Terkait hal itu, dosen Universitas Trunojoyo Madura (UTM) Eka Nurrahema Ning Asih, M.Si mengakui bahwa ETP species yang terkadang ditemui di perikanan rajungan adalah belangkas itu.
Ia menambahkan spesifik spesies belangkas adalah salah satu hewan yang dilindungi sehingga perlunya pengelolaan yang tepat.
Kegiatan awal pelatihan itu, kata Hawis, juga sebagai upaya pendataan data hasil tangkapan sampingan ETP dari seluruh enumerator APRI yang tersebar di 11 lokasi wilayah penangkapan rajungan.
"Kegiatan pelatihan tersebut juga menjadikan perikanan rajungan sangat memperdulikan dampak lingkungan sesuai dengan prinsip Marine Stewardship Council (MSC) ," katanya.
Sementara itu Subkoordinator Direktorat Konservasi dan Keanekaragaman Hayati Laut KKP Dr Iman Wahyudin, SP, M.Si dalam kesempatan itu memberikan arahan terkait pentingnya konservasi dan penanganan terhadap biota-biota ETP species ini.
Apalagi, kata dia, hal itu juga berkaitan dengan program kerja dari KKP yang juga menjaga keanekaragaman laut Indonesia tetap terjaga.
Karena itu, kata dia, pihaknya memberikan dukunganya terhadap upaya APRI untuk melakukan pendataan ETP species dari perikanan rajungan di Indonesia ini.
Hawis Maddupa yang juga Direktur Eksekutif APRI menambahkan APRI juga melakukan kerja sama dengan Cetacean Sirenian Indonesia (CETASI) dalam upaya penanganan dan mitigasi hewan mamalia laut sebagai langkah ke depan dalam pengelolaan perikanan rajungan yang aman dan berkelanjutan.

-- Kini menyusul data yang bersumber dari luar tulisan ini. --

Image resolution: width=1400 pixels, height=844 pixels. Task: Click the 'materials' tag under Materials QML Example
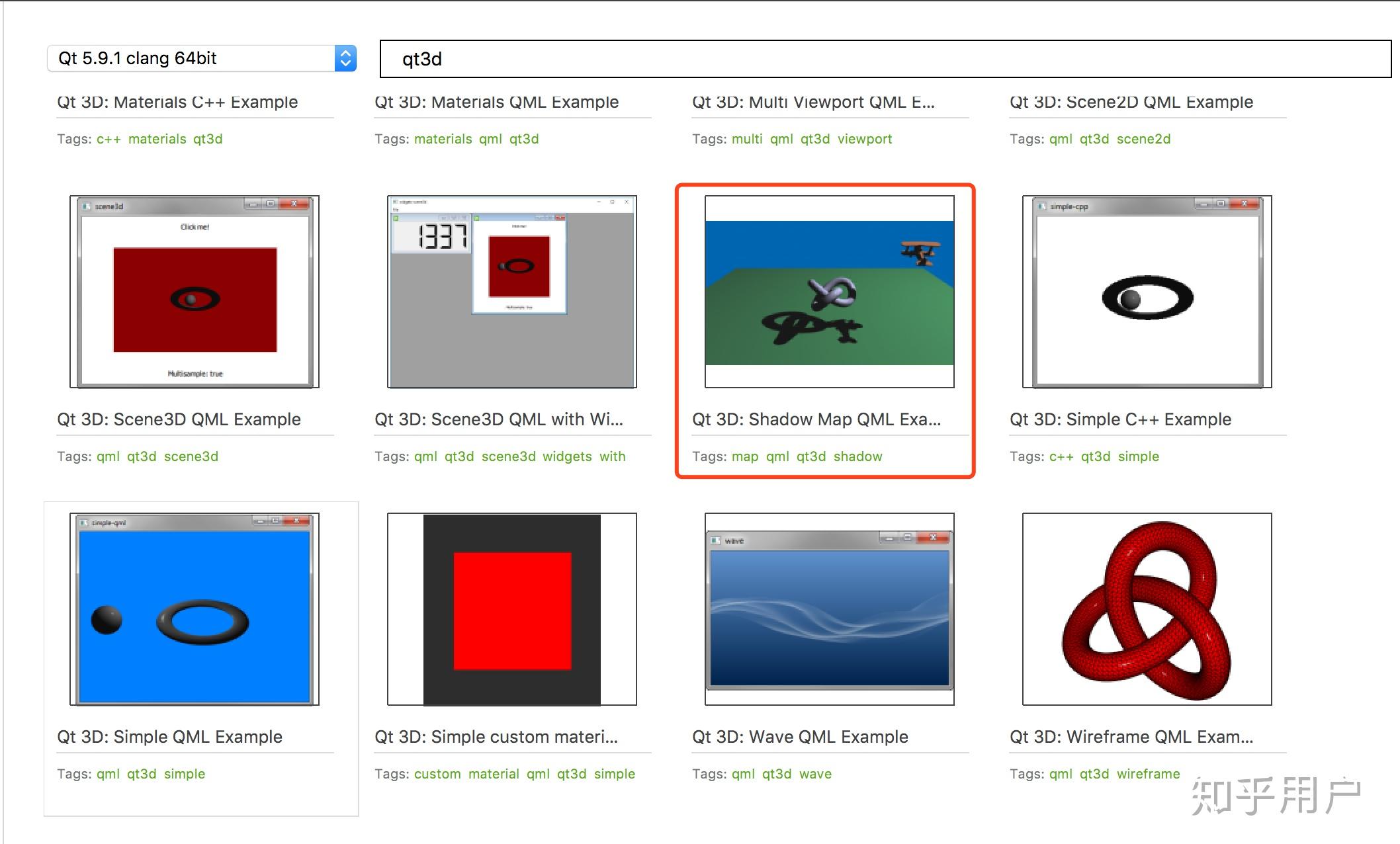coord(443,139)
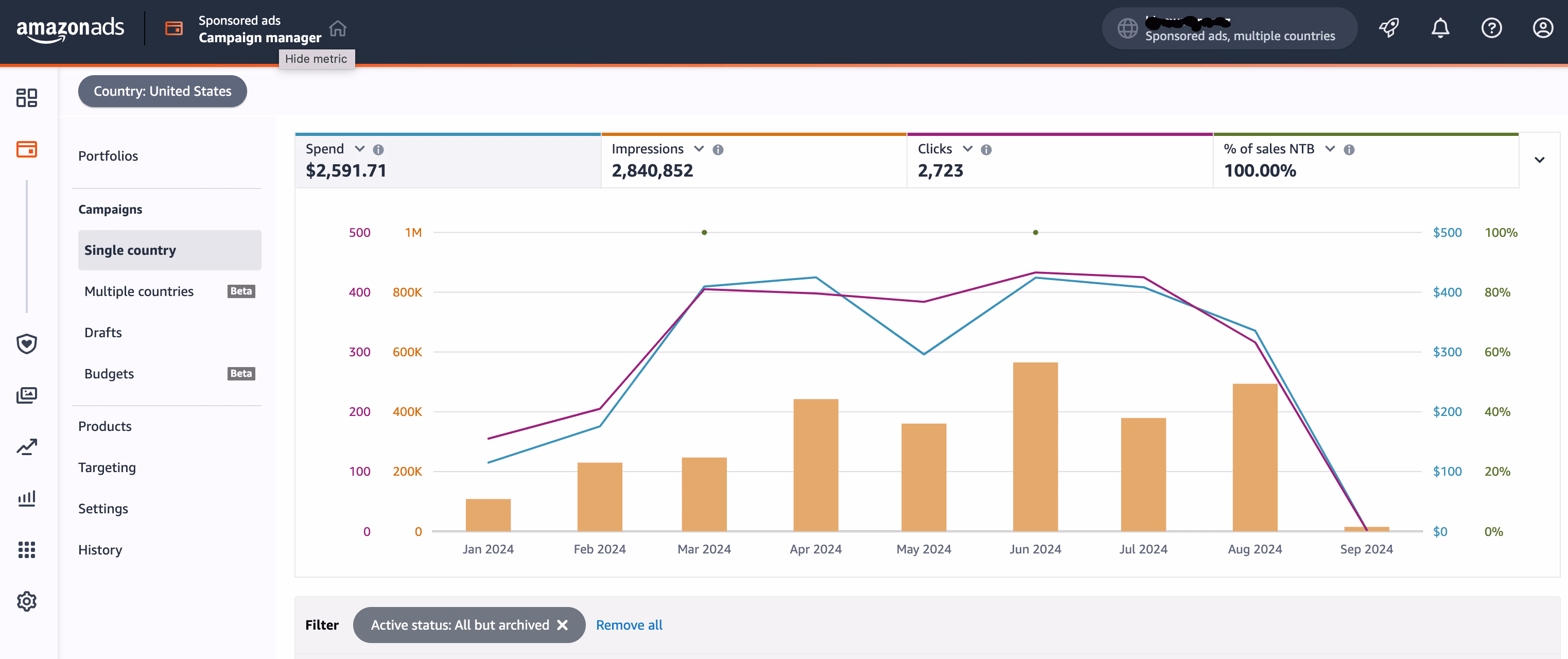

Menurut Dr Putu Liza Kusuma Mustika dari CETASI guna menanggapi isu ETP species bersam APRI kedua pihak memberikan sosialisasi terkait hewan-hewan dilindungi, berbahaya, dan terancam punah untuk menambah kepedulian nelayan untuk saling menjaga laut.
Karena itu, dalam pelatihan tersebut mereka memberikan pengarahan khusus kepada nelayan dari kelompok usaha bersama (KUB) nelayan, seperti KUB Samudera Jaya IV & V dan KUB Capit Biru untuk upaya penanganan hewan mamalia laut.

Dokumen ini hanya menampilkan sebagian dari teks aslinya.